It may not be all that safe for me to be behind the wheel this coming week. My tolerance for dumb-witted drivers is at an all-time low. This morning Joel and I set out to do weekly chores and it seemed like no one knew where they were going or how to get there. One driver tried to straddle two lanes as she made up her mind on where to go. I wanted to tell her where to go, but we wisely skirted past her and went on our merry way.
Joel got a shirt for his suit today, so his wedding attire is all set. I still need to get shoes and a shawl. I also will be helping my son pick out an outfit. Yesterday Cy called to tell me he was "thinking" about getting his lip pierced. Then his phone cut out. When I reached him later to suggest that he wait till after the wedding, his response was "too late". I think the trade-off is that now I get to dress him in whatever outfit I like (probably the final opportunity for doing that).
Ana called this morning to ask if I knew what my son had just done (this comes from the girl who pierced who labrum at 16. Cy is 20). She believes (and I agree) that Cyrus is going through some late rebellious adolescent phase. As uncomfortable as that may be for me, I know it's just another phase of life. Better to get it out of your system now than when life demands you to be "more responsible". Partly I'm glad I'm not living with him now. However, that only turns down the "mommy worry meter" a notch or two. He's a good kid. I just always want him to be safe. I don't think it matters how old your kids get. You always worry about getting that phone call telling you they've been hurt or worse.

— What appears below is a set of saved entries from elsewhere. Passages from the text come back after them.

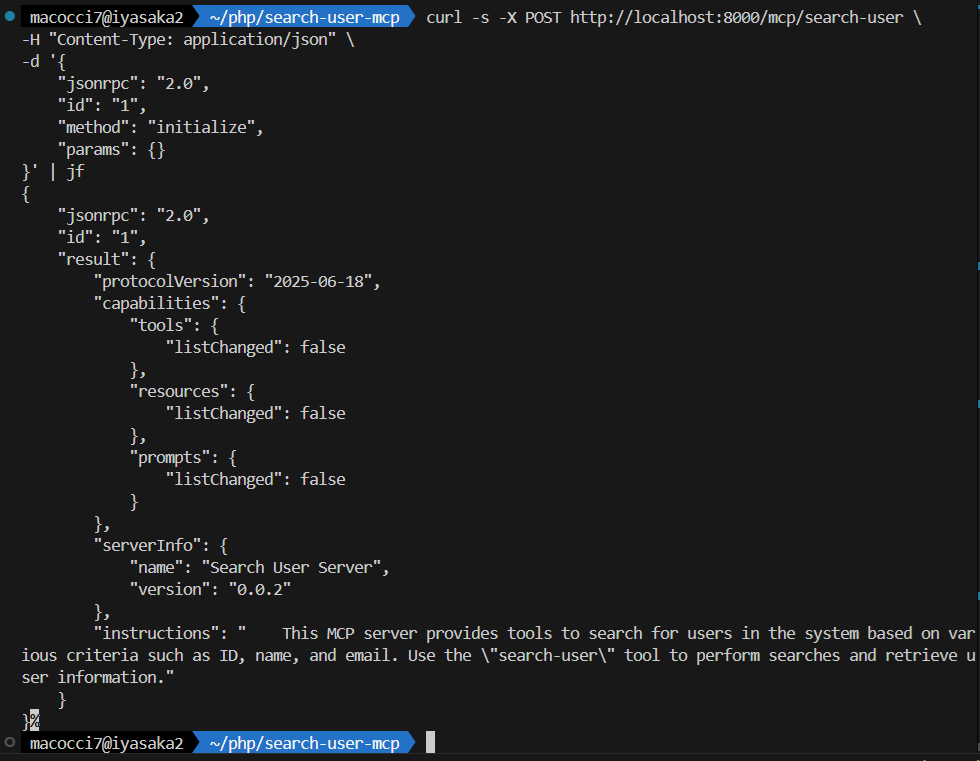Click the highlighted percent sign ending the output
The height and width of the screenshot is (761, 980).
point(33,721)
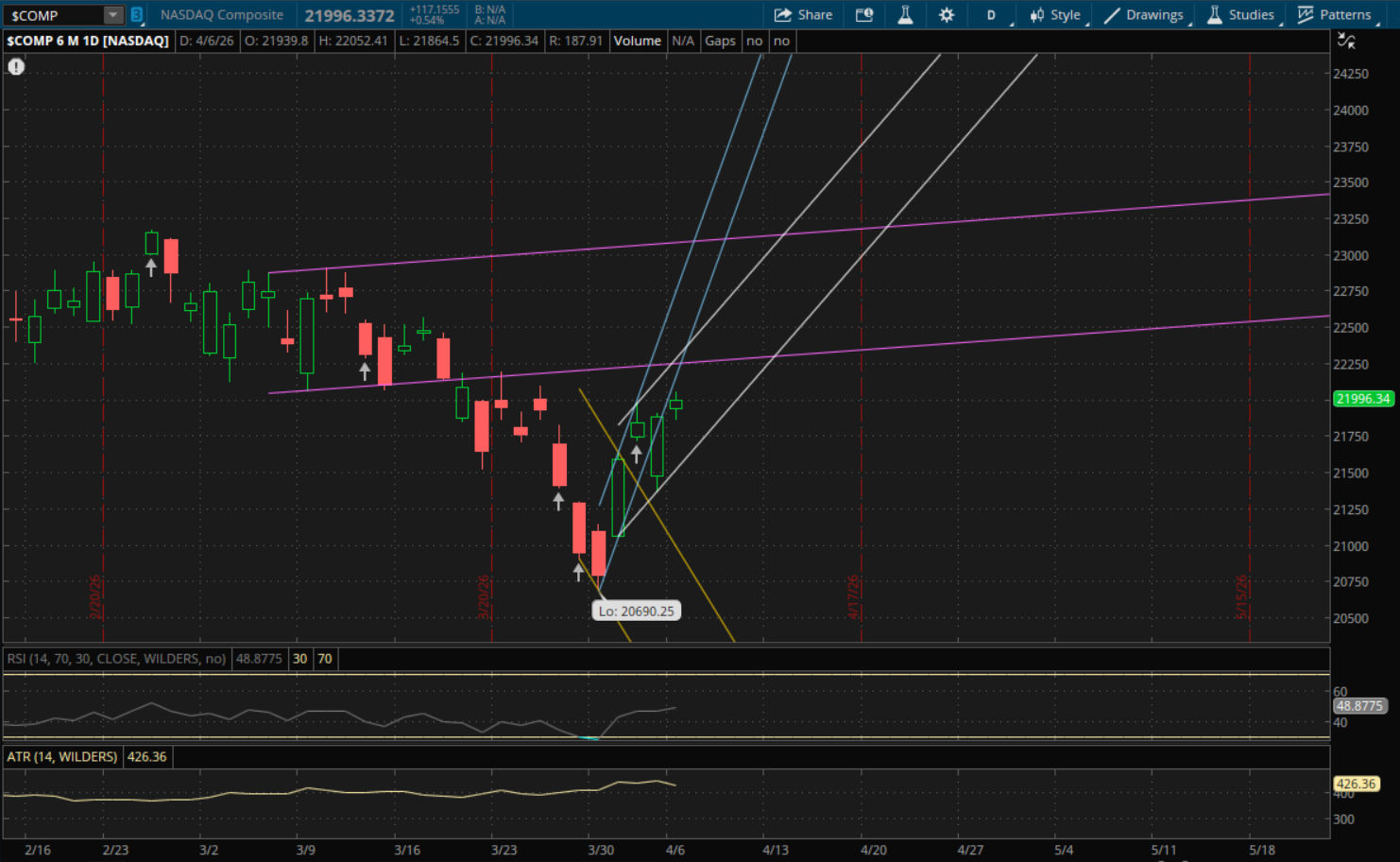
Task: Expand the Patterns dropdown
Action: [1334, 15]
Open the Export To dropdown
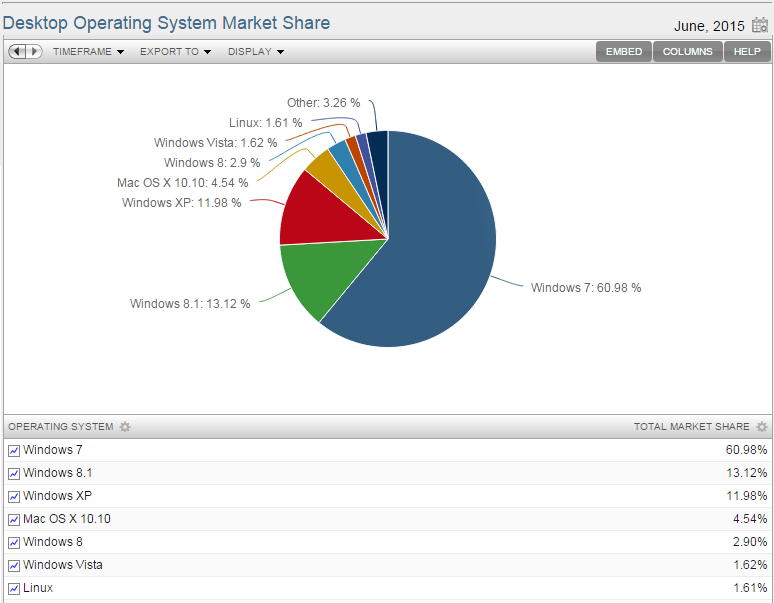774x603 pixels. coord(175,52)
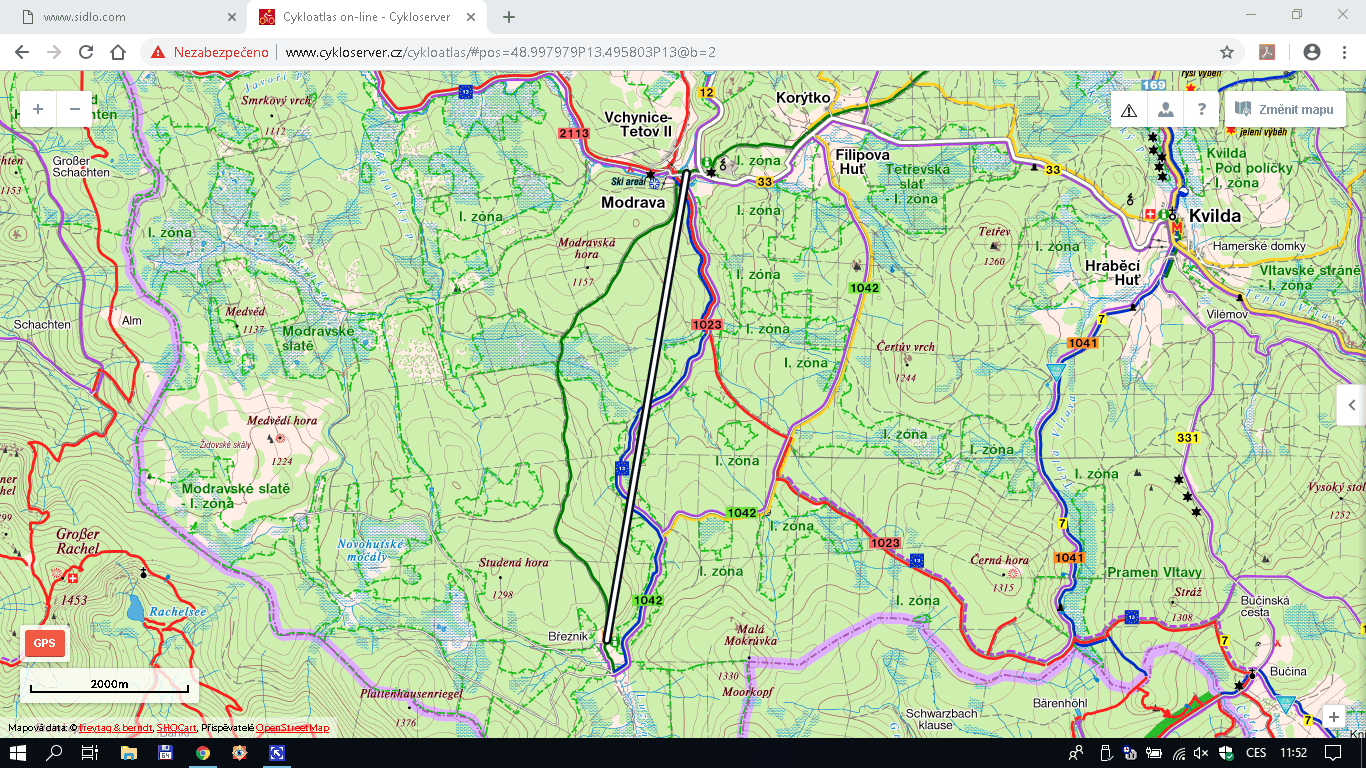Screen dimensions: 1366x768
Task: Expand the collapsed side panel on the right edge
Action: [1352, 405]
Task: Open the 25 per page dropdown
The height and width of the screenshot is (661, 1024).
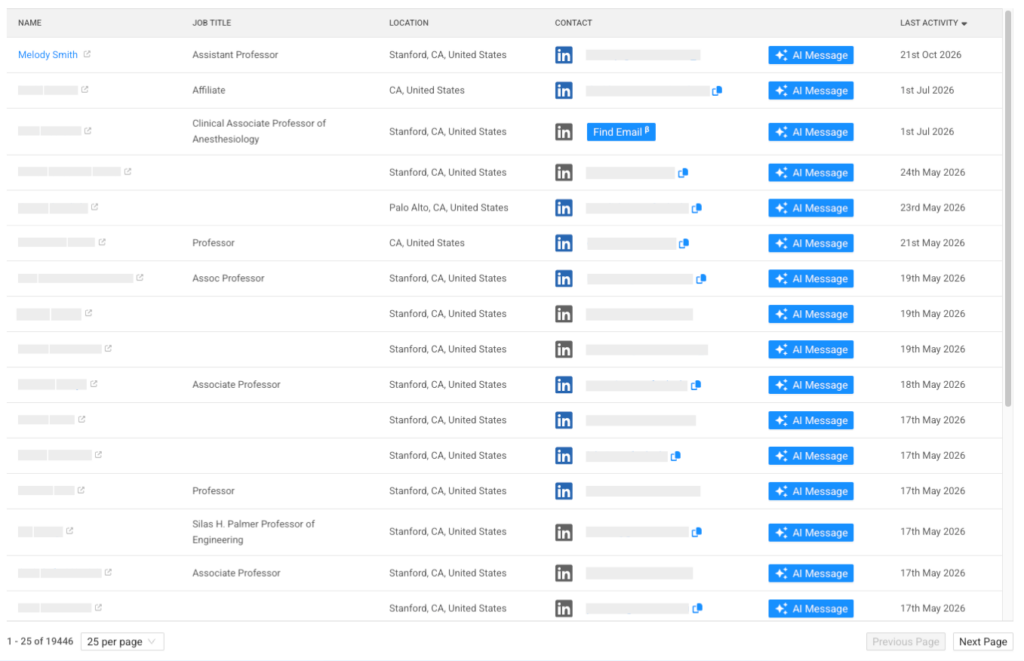Action: [122, 641]
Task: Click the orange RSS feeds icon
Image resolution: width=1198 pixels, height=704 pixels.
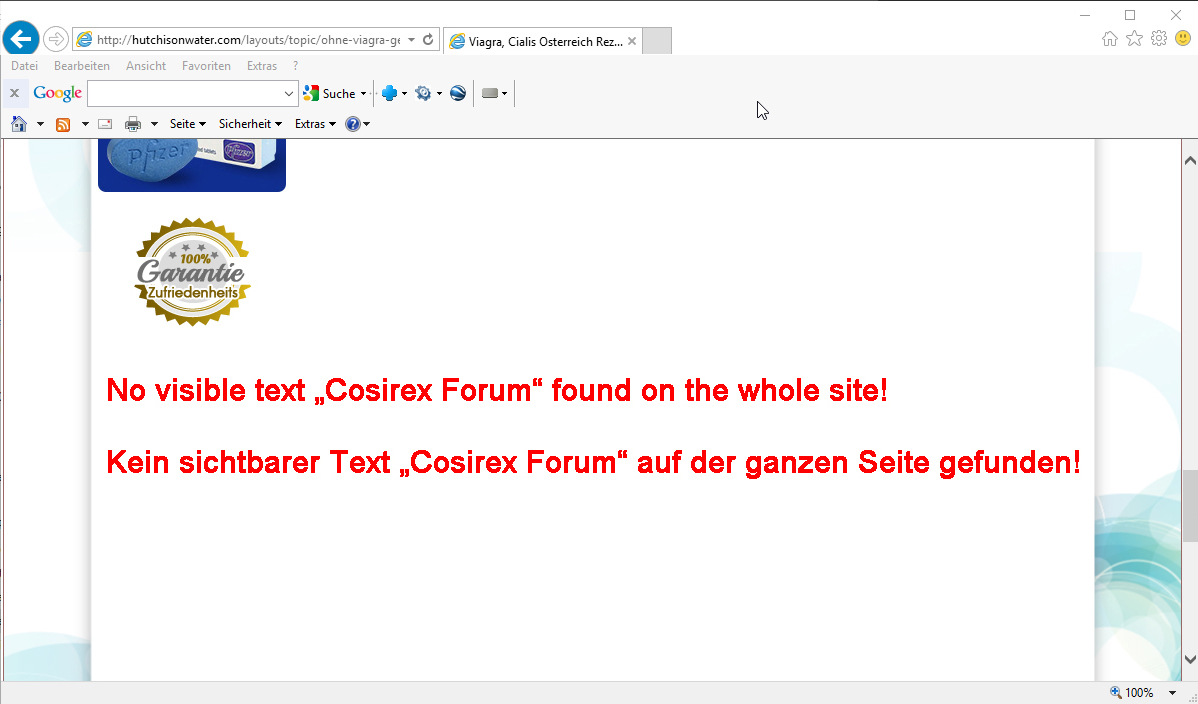Action: click(x=63, y=124)
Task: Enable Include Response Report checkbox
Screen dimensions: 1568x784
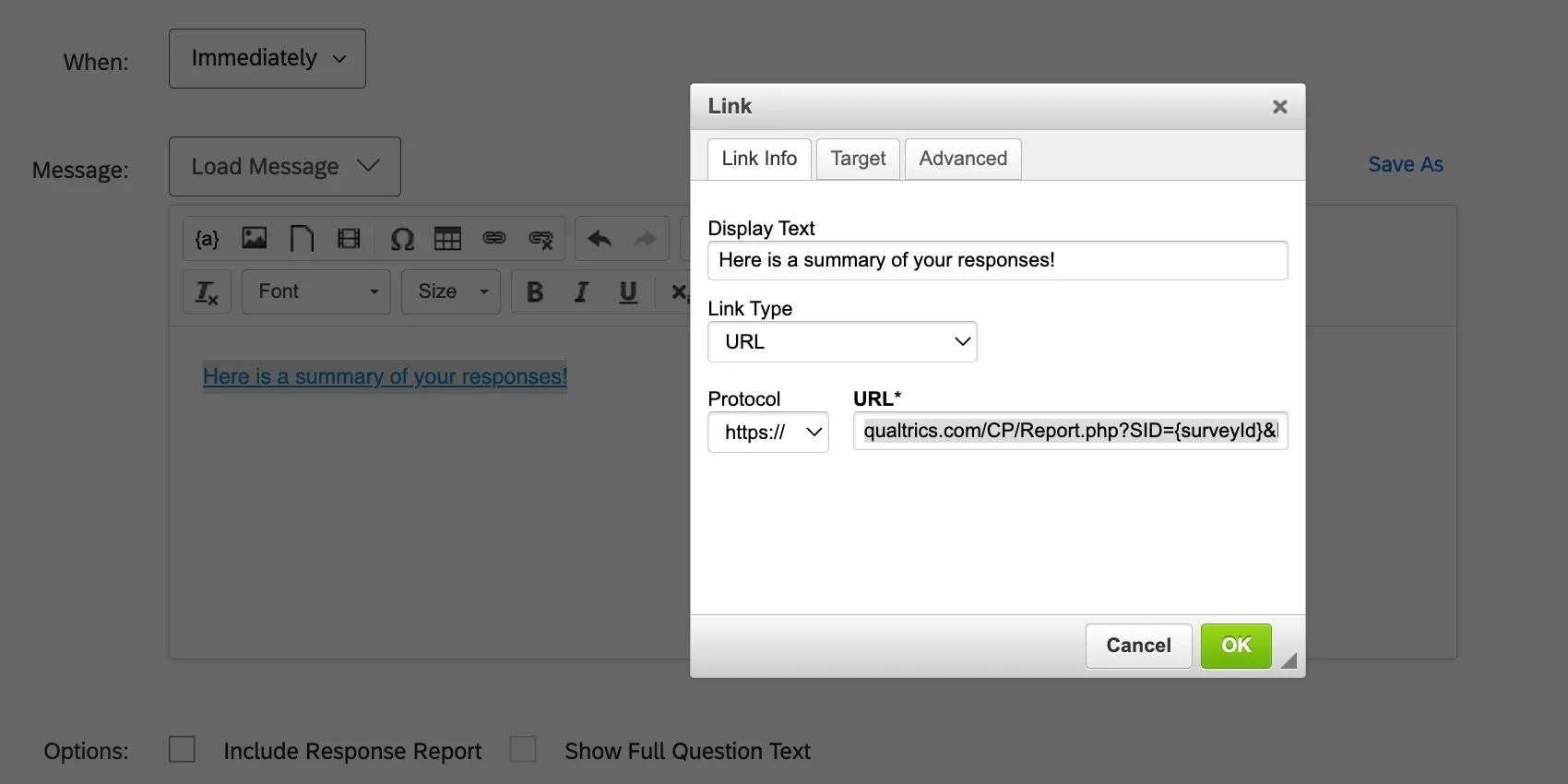Action: click(x=183, y=749)
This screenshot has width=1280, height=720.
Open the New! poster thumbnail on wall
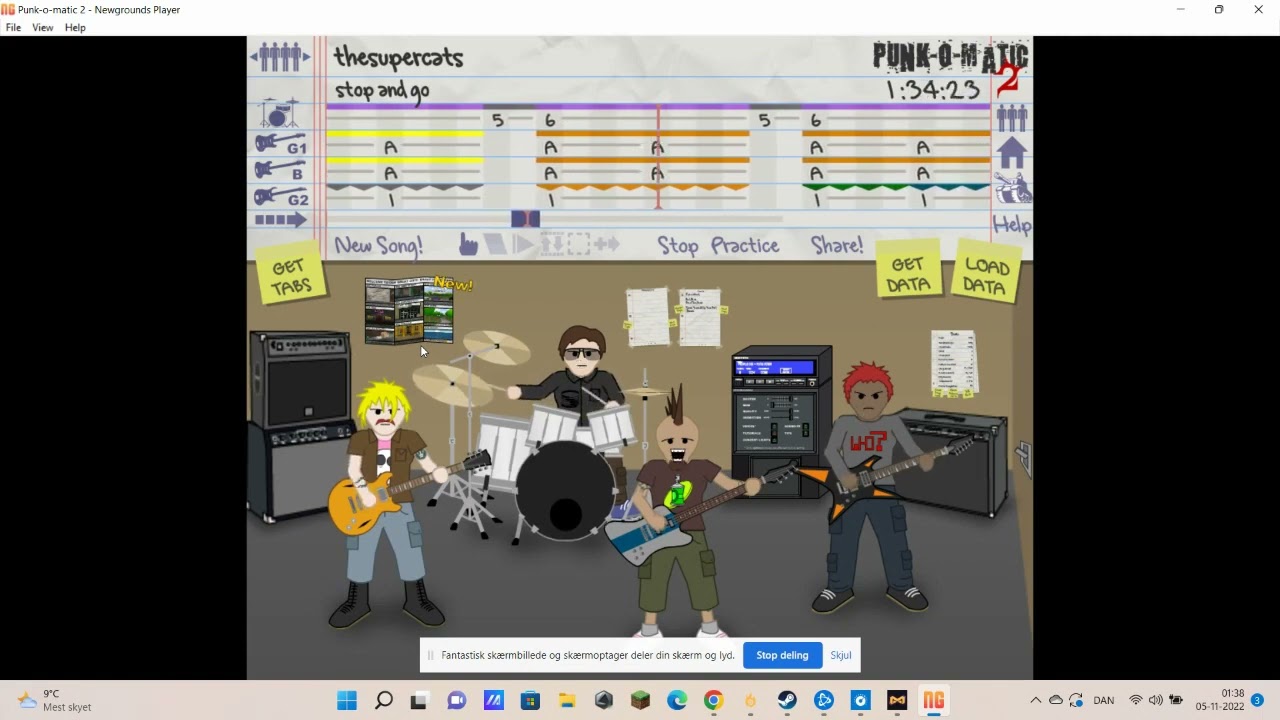point(409,311)
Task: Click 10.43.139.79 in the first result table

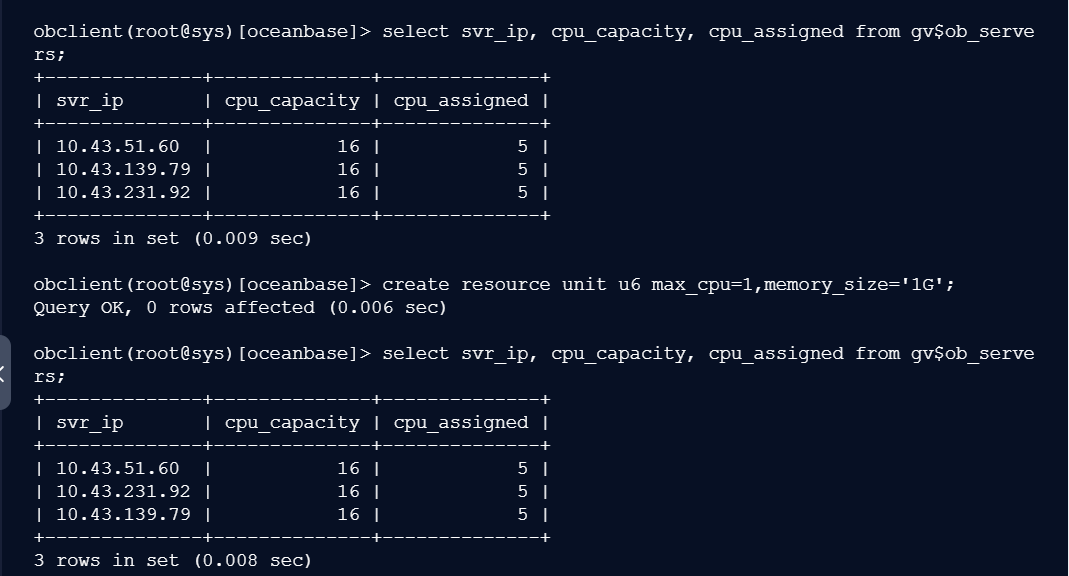Action: [123, 170]
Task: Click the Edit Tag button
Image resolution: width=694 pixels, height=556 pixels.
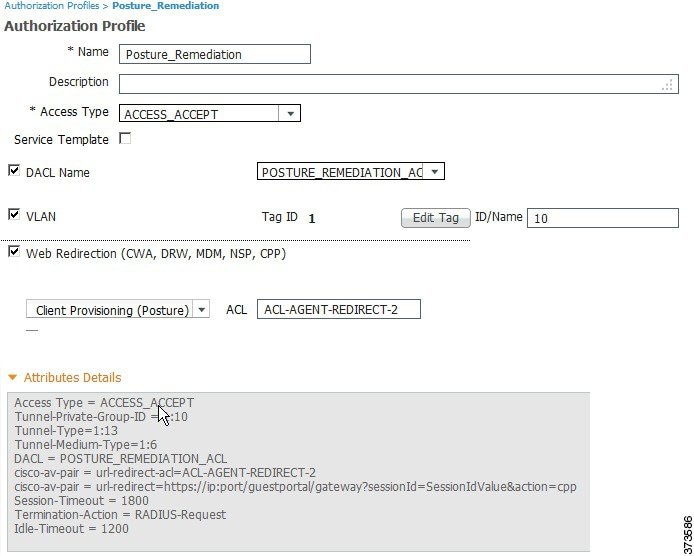Action: click(436, 218)
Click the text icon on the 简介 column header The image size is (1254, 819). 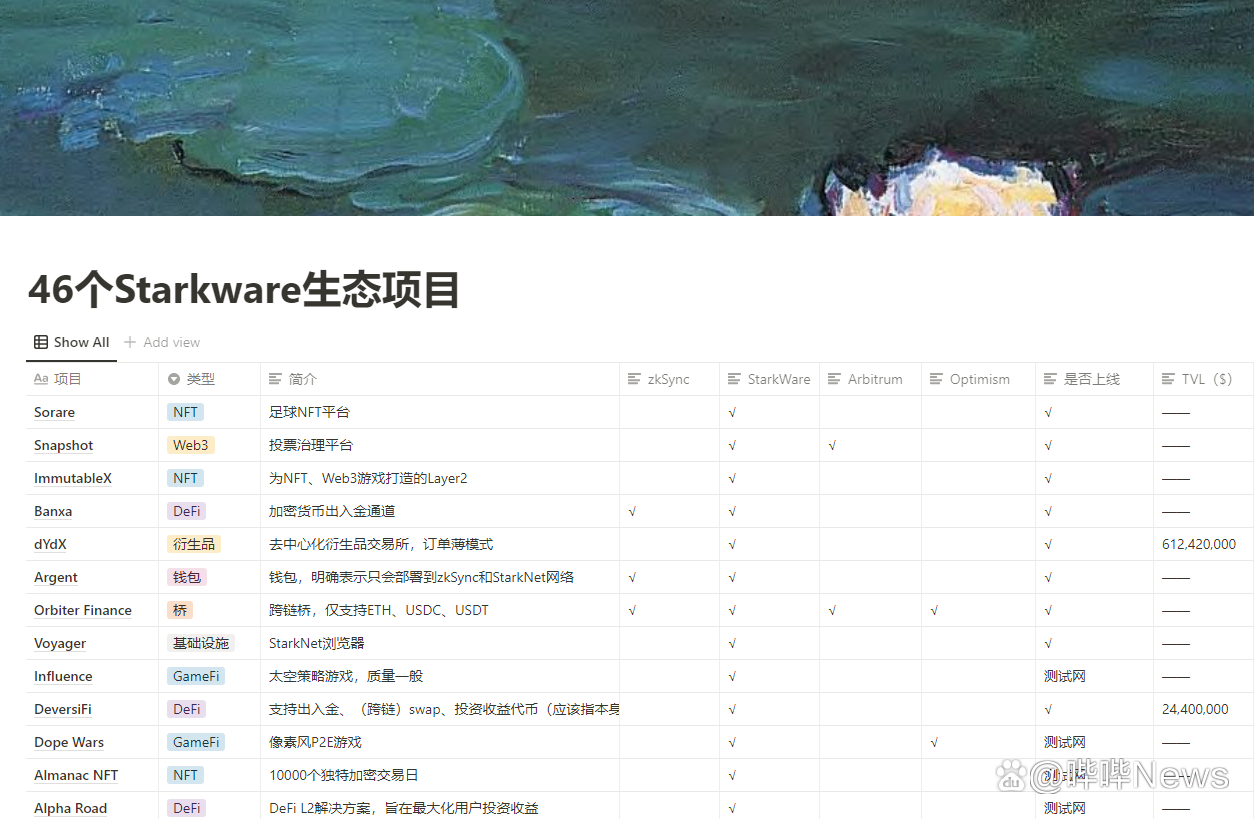[277, 379]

Well, that's not quite the direction I intended on going, but a moment or two of reflection is always a good thing. Especially in the midst of change. It's a big deal to be living without "my children" for the first time. It's a big deal for me. It's a big deal for them. Sometimes I miss them like crazy and sometimes I feel guilty pleasure in being "free". The funny thing is that the thin invisible umbilical cord that runs between us still seems to be there. And probably always will.
1 comment:
but i wanted to hear that some day you do stop worrying! Can't you write a "white lie" blog and tell me that once you live apart you loose all the fears and worries ... please??? I am tired of worrying!